Zegt dat niet iets over ons onderwijssysteem?

M (16) 4 havo*,

“Ik vind het heel fijn dat ik niet meer naar school hoef. Ik heb wel online les, maar niet meer al die druk van school zelf. Daardoor zijn mijn cijfers erg vooruitgegaan. Ik stond eerst voor vijf vakken een onvoldoende. Nu nog maar voor twee. Ik dreigde eerst te blijven zitten, maar sta nu op overgaan. “Thuis werk ik veel sneller. Ik kan zelf inplannen wanneer ik iets wil doen. Eerst had ik een hele dag school en daarna huiswerk, daar had ik dan geen zin meer in. Nu is mijn concentratie veel beter. Voor de coronatijd zat ik veel op mijn telefoon en social media. Dat is minder geworden.
“Ik ben andere dingen gaan doen. Laatst heb ik van een vriendin een naaimachine gekregen. Ik ben nu meer bezig met mode en ontwerp mijn eigen kleding. Dat deed ik hiervoor bijna niet. Ik heb al een rokje gemaakt van oude truitjes en een bucket hat (een soort hoedje, red.).
“Gelukkig ben ik nog geregeld buiten de deur, want ik werk drie keer per week bij de Albert Heijn. Ik mis het wel om met veel vrienden bij elkaar te zitten en feestjes te hebben. Toch zit ik veel lekkerder in mijn vel. Eerst had ik thuis best veel ruzie. Dat gaat nu beter. Ik had veel stress door school, dat ging ik afreageren op mijn ouders. Ik ben nu gezelliger en minder gespannen.

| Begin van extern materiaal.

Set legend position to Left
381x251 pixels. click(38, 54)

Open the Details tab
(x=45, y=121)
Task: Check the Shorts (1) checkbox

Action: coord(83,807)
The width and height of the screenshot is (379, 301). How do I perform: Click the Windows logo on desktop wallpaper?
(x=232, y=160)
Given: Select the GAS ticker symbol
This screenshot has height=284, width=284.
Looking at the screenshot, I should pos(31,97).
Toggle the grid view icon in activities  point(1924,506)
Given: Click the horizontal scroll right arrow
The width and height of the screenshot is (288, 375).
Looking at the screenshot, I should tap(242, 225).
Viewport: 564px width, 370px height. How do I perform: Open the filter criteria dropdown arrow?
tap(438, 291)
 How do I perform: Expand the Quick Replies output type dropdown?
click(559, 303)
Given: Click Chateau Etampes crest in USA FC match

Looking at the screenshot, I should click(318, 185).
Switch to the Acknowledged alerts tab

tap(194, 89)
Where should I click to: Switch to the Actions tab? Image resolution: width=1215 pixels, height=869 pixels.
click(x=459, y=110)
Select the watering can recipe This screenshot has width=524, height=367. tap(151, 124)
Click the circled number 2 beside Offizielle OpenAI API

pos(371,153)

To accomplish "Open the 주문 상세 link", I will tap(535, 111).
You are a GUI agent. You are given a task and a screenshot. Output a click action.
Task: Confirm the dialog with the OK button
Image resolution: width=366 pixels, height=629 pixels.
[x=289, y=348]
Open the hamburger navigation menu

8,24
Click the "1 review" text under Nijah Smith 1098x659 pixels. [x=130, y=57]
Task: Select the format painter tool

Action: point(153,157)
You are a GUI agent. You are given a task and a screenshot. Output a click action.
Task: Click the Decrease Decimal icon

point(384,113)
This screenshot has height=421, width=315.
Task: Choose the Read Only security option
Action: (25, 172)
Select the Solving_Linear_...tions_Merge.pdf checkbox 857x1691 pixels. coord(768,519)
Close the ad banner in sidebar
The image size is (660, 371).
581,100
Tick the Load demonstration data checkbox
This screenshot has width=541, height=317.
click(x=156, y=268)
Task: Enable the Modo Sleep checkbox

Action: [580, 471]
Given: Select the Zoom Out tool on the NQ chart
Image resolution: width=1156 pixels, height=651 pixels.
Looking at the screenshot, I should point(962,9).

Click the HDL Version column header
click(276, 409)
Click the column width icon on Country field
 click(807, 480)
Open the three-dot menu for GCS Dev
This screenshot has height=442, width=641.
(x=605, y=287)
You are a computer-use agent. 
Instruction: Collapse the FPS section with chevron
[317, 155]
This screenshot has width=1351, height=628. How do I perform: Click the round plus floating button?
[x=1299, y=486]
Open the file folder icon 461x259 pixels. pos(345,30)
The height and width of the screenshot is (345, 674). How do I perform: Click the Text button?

“Ik ben meer gaan beseffen dat ik niet zo bezig moet zijn met wat andere mensen van mij denken. Ik zie minder mensen en heb meer tijd om na te denken. Nu heb ik meer zoiets van: ik doe wat ik wil.”

0-0-0

J (15) 3 havo*

Ik vind deze periode fantastisch. Veel scholieren om mij heen hebben zoiets van: shit, ik kan niemand zien. Maar ik vind het heerlijk. Ik heb alle tijd om aan mijn kamer te werken. Ik wil naar de kunstacademie en ben van alles aan het maken en schilderen. Ik heb veel meer inspiratie en energie. “Ik ben ook vrolijker. Voor de crisis had ik vaak stress door school. Ik stond voor veel vakken een onvoldoende, en op school zijn sommige dingen vermoeiend. Drama’s van vrienden, iemands energie kan zwaar zijn. Na school was ik supermoe. Nu zit ik lekker thuis en krijg ik alle slaap die ik nodig heb. “Mijn school heeft de switch naar digitaal onderwijs snel gemaakt. We mogen heel zelfstandig werken, dat vind ik fijn. Af en toe is er een Google hangout, maar meestal krijg ik mijn opdrachten in de mail. “Ik kan me heter concentreren nu ik niet afgeleid wordt op school. Daardoor houd ik veel tijd over. Doordeweeks werk ik tot twee uur ’s middags aan school. Daarna zit ik op mijn kamer of buiten.
“Ik heb honderden ideeën en projecten. Mijn zolderkamer heeft veel hoeken en gaten waar iets mee kan. Ik ben nu de balken en mijn deur aan het schilderen. Ik beschilder ook lp’s en maak tape-art. De schilderwinkel is gelukkig nog open. Ik ben drie tot vier uur per dag bezig met mijn kunst. Normaal heb ik daar echt geen tijd voor.
“Na school heb ik nul zin om iets te doen of te veel huiswerk. Nu fleur ik helemaal op en mijn cijfers zijn geboost. Ik ben van zes onvoldoendes naar bijna nul gegaan! “Mijn school gaat in juni gedeeltelijk open, maar ik hoop dat ik nog niet hoef te komen. Van mij mag het nog lang zo blijven.”

0-0-0

T (18) 6 vwo,*
“Ik heb het afgelopen schooljaar enorm druk gehad. We moesten heel veel opdrachten inleveren. Dat is lastig te combineren met mijn grote hobby: muziek. Daar moet je de tijd voor nemen, want de inspiratie laat soms op zich wachten. Nu kan ik rustig uren op mijn kamer zitten en wachten tot er iets komt. “Normaal zou ik nu middenin de eindexamens zitten. In plaats daarvan speel ik veel gitaar en piano. Ik ben een instagram-account begonnen waar ik dagelijks mijn muzikale creaties upload, vooral covers van bekende nummers die ik mooi vind.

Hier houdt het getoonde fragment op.